#### YOUR TASK
Copy out all lines bearing the word "screenshot" from the listing below.

:: THE RECORDS ::

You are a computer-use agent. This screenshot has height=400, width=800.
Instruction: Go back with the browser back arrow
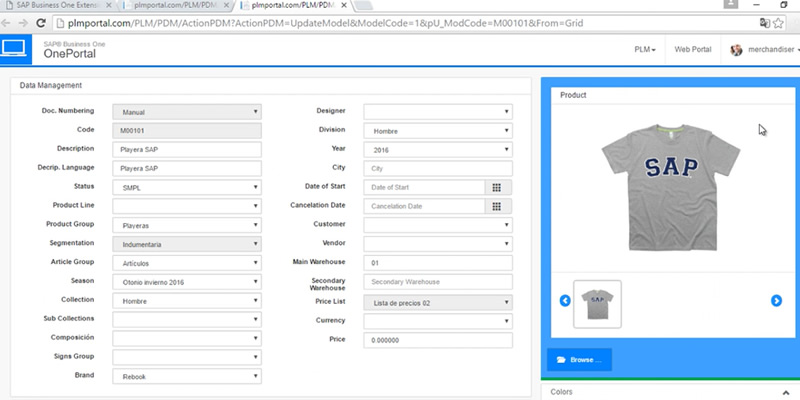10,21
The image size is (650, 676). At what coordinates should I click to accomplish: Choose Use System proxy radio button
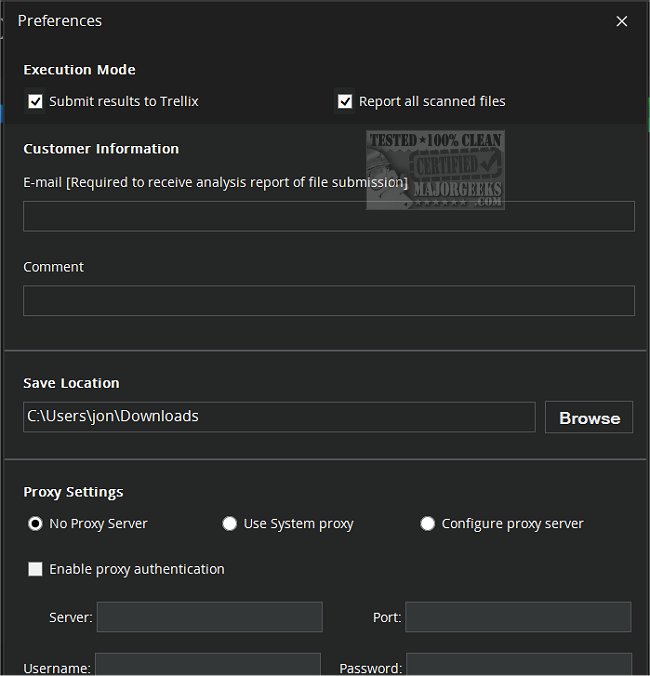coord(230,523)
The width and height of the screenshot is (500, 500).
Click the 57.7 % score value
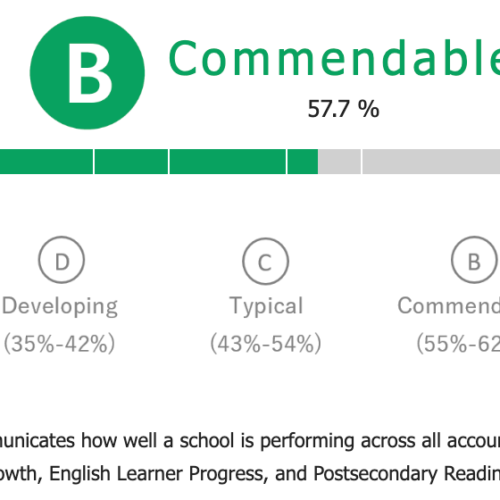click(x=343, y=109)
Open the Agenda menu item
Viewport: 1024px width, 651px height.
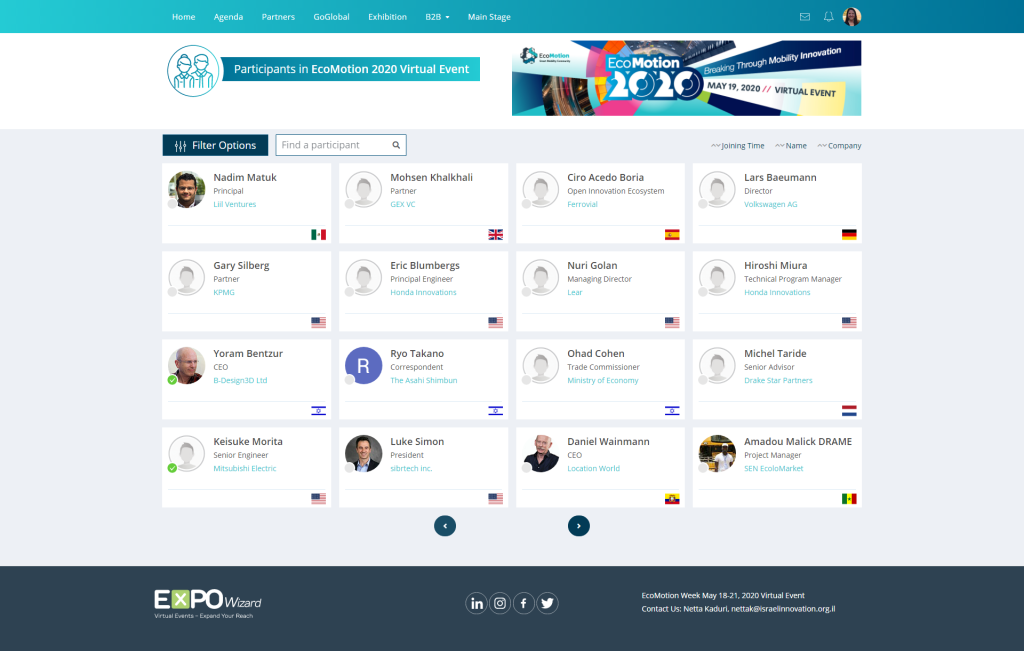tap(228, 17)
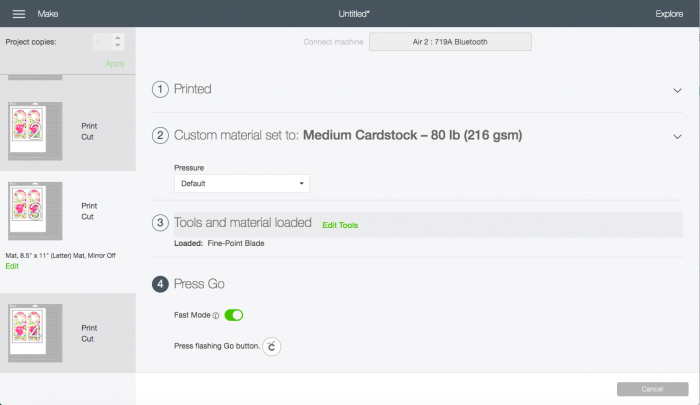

:::

#### RESULT
You are a computer-use agent. This screenshot has height=400, width=800.
The width and height of the screenshot is (500, 500).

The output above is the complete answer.